With the presumed diagnosis of chronic parotitis, oral methylprednisolone was prescribed at 30 mg/day for three weeks along with conventional measures such as hydration and glandular massage. Due to poor response to medication, a total parotidectomy preserving the facial nerve was performed to remove the lesion and establish the diagnosis. The histological examination described a consistent morphologic appearance of diffuse IgG4-RS in combination with a poorly differentiated multifocal ductal carcinoma (pT2N0Mx, stage II) with perineural invasion and without vascular or lymphatic invasion (Figure 2). The immunohistochemical study identified abundant IgG4 plasma cells (more than 10 cells per high-power field with an IgG4/IgG ratio greater than 40%) and an obliterative phlebitis image due to lymphoplasmacytic infiltration of the venule walls. Subsequent serological examination, including IgG subtypes, was normal. There were no systemic manifestations on the whole-body 18F-FDG PET/CT. In accordance with the above, the diagnosis of IgG4-RS synchronous to infiltrating ductal carcinoma of the parotid gland was suggested. The postoperative course was uneventful except for a temporary facial paresis (grade III according to the House-Brackmann classification system) that resolved completely within 5 months. Adjuvant radiotherapy with a total dose of 67.5 Gy on the tumoral bed and 54 Gy on levels I-II-III of the neck in 5 weekly fractions for 6 consecutive weeks was recommended by the multidisciplinary head and neck tumour board of our institution. The patient showed good tolerance, without the need for interruption. At 24 months of follow-up, the patient was doing well with no recurrence or evidence of systemic involvement.

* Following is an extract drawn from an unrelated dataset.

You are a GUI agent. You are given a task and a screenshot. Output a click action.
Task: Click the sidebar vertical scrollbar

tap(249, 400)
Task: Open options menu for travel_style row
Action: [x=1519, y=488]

Figure 2 Histopathological examination. (A) Parotid gland with totally distorted architecture with disappearance of serous acini due to predominantly severe periductal fibrosis (arrow) and associated inflammatory process. Some germinal centers are shown (arrowhead) (hematoxylin-eosin, 40×). (B) Inflammatory infiltrate with plasma cells predominance (arrow) (hematoxylin-eosin, 400×). (C) Immunohistochemical study showing abundant IgG4 plasma cells (more than 10 cells per high-power field with IgG4/IgG ratio greater than 40%) (IgG4, 400×). (D) Image of obliterative phlebitis due to lymphoplasmacytic infiltration of venules walls that obliterates the lumen of the vessel (arrow) (hematoxylin-eosin, 100×). (E) ERG immunohistochemical expression confirmed obliterative phlebitis (ERG, 100×). (F) Multifocally, a ductal carcinoma composed of a small tumor nest with cells with atypia and evident nucleolus is observed (hematoxylin-eosin, 200×). IgG4, immunoglobulin G4; ERG, erythroblast-transformation-specific related gene.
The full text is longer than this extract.